High-risk assets such as options
Other high-risk assets such as options are not suitable for recessions. Options are a bet that a stock price will finish above or below a certain price by a certain time. They’re a high-risk, high-reward strategy, but the Uncertainty surrounding a recession makes them even riskier.
Not only do you have to correctly predict, or guess, what will happen to a stock price in the future with options, you have to foretell when it will happen, too. And if you’re wrong, you could lose your whole investment or be forced to put up more money than you have.
Keep your emotions in check
Experts routinely point to the importance of keeping your emotions in check during periods of volatility, as often happen during recessions. Making decisions from a place of emotion can derail even the best financial plan, and here’s how experts recommend you deal with it:
• Stick with your long-term plan. “Have a long-term investment strategy or plan and stick with it no matter what the economy is doing,” says Ozanne. He points to the value of having a diversified portfolio, which can help investors weather the market’s turmoil.
• Have an emergency fund. An emergency fund can be especially helpful during the economic uncertainty of a recession. Not only can it help tide you over, but it can also help you stay invested, giving your investments time to rise again. You don’ t want to have to touch your investments in the middle of a recession just to pay your bills.

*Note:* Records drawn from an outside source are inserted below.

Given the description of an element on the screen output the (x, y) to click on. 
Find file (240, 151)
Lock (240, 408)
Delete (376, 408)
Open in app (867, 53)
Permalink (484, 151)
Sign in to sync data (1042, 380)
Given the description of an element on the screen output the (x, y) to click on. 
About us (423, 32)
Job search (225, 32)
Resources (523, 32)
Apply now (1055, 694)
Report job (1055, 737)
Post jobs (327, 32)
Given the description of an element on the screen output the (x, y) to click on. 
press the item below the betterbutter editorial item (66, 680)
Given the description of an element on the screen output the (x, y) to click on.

• Stop watching the market. “If the volatility leaves you up at night, avoid watching values on a daily basis,” says May.
• There are more good years than bad. “Historically, there are way more positive years in the investment markets than there are negative years,” says Ozanne. “In a recession, and corresponding negative market environment, it is good to remember that better investment days are probably ahead.”
• Seek out a smart advisor. “Having an unbiased party speak reason, logic, and strategy in an emotionally charged period of time can save investors from making mistakes that could dramatically affect the long-term impact on their investment outcomes,” says Ozanne.
If you’re looking for an advisor who will do right by you, here’s how to choose one.
Bottom line
Investing during a recession can be a fraught experience because the market can be highly volatile and you’ll likely try to avoid short-term losses. But in the process, you may end up hurting your long-term returns. So it’s important to stay focused on your long-term plan and the better days ahead once the market turns back around. Work to keep your emotions from driving your decision-making in whatever way works best for you.